Lets Watch

Lets Watch is a local-first watch-party app for self-hosted environments. Each viewer opens the video file from their own machine, while the server only coordinates playback state over Socket.IO.

Features

Repository Layout

• client/: React 19 + Vite frontend.
• server/: Express + Socket.IO backend.
• README.md: project overview and development guide.
• SECURITY.md: current controls, limitations, and security workflow.
• DEPLOYMENT.md: production setup and hosting notes.

Prerequisites

• Node.js 20 or newer.
• npm 10 or newer.

Local Development

Install dependencies in both packages:

npm run install:all

Start the backend:

cd server
npm run dev

Start the frontend in a second terminal:

cd client
npm run dev

The default local URLs are:

• Frontend: http://localhost:5173
• Backend: http://localhost:4000

Environment Variables

Server

Copy server/.env.example to server/.env:

PORT=4000
NODE_ENV=production
APP_URL=https://www.example.com

Client

Copy client/.env.example to client/.env if the frontend needs to talk to a separately hosted backend:

VITE_SOCKET_URL=http://localhost:4000

In production, the client falls back to window.location.origin when VITE_SOCKET_URL is not set.

Validation

Run from the repo root after both packages are installed:

npm run lint
npm run test
npm run build

What these commands do:

• npm run lint: runs frontend ESLint and backend TypeScript checks.
• npm run test: runs client and server Vitest suites.
• npm run build: builds the frontend and type-checks the backend.

Production Notes

• The frontend must be built before starting the server in production.
• The backend serves client/dist when NODE_ENV=production.
• Static assets under /assets are cached aggressively because Vite fingerprints them.
• index.html is served with no-store caching so browsers always pick up the latest asset references.
• In production, index.html is served through a nonce-injecting response path.
• Open the app at / in production.
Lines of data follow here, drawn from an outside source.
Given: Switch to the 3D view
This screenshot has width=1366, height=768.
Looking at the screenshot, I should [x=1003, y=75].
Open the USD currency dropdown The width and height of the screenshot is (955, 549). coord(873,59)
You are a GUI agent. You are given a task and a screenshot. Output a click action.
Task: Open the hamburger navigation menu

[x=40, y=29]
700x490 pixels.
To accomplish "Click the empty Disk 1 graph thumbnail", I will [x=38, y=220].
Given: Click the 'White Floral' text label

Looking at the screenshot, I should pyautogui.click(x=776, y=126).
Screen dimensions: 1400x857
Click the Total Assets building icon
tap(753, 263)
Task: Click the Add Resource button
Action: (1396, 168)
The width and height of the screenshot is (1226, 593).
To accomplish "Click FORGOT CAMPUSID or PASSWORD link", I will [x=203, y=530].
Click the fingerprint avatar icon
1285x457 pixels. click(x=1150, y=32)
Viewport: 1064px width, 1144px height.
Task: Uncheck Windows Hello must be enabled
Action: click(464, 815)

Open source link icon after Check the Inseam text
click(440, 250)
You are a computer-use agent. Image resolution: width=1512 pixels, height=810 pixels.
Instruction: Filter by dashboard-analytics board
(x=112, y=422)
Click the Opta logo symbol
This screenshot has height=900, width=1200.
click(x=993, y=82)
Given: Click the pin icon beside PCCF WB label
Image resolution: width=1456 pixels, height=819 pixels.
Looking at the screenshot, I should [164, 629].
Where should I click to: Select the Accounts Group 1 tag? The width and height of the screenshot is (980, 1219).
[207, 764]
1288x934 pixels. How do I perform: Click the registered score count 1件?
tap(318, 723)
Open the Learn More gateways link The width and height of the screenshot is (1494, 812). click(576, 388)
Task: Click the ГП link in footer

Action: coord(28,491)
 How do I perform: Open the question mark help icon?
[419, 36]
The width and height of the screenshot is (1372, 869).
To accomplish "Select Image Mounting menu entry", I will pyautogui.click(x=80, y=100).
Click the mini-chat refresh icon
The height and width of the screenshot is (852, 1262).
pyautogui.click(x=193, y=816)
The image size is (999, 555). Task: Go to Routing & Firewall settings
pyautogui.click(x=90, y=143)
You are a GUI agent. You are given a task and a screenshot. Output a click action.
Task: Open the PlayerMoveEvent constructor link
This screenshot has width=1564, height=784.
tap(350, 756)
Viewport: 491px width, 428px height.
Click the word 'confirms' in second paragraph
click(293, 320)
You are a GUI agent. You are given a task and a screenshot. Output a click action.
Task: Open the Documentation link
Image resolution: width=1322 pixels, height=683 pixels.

Direct /index.html requests are redirected to / so CSP nonce injection is consistently applied.
• Chat images are resized in the browser before they are sent over Socket.IO.
• Joining an existing room requires both the chosen room code and its 6-digit PIN.
• Room codes are normalized to uppercase and PIN inputs are reduced to six digits during create and join.
• Rooms also expose a copyable share link with a room-specific token so invite links can join directly without re-entering the PIN.
• PIN-based joins rotate the current share token, so older copied links stop working after a fresh PIN join.
• Room state is in-memory only. When the last participant disconnects, room membership and playback state are dropped.
• Production Socket.IO admission checks Origin first and only falls back to the effective Host header when Origin is absent. It does not trust X-Forwarded-Host as an auth signal.

Security Headers

• CSP is emitted as an HTTP response header and uses nonce-augmented script-src with strict-dynamic support (without unsafe-inline for scripts).
• HSTS is enabled in production with long max-age, subdomain coverage, and preload.

See DEPLOYMENT.md for a full deployment walkthrough.

License

This project is licensed under GPL-3.0-or-later. See LICENSE for details.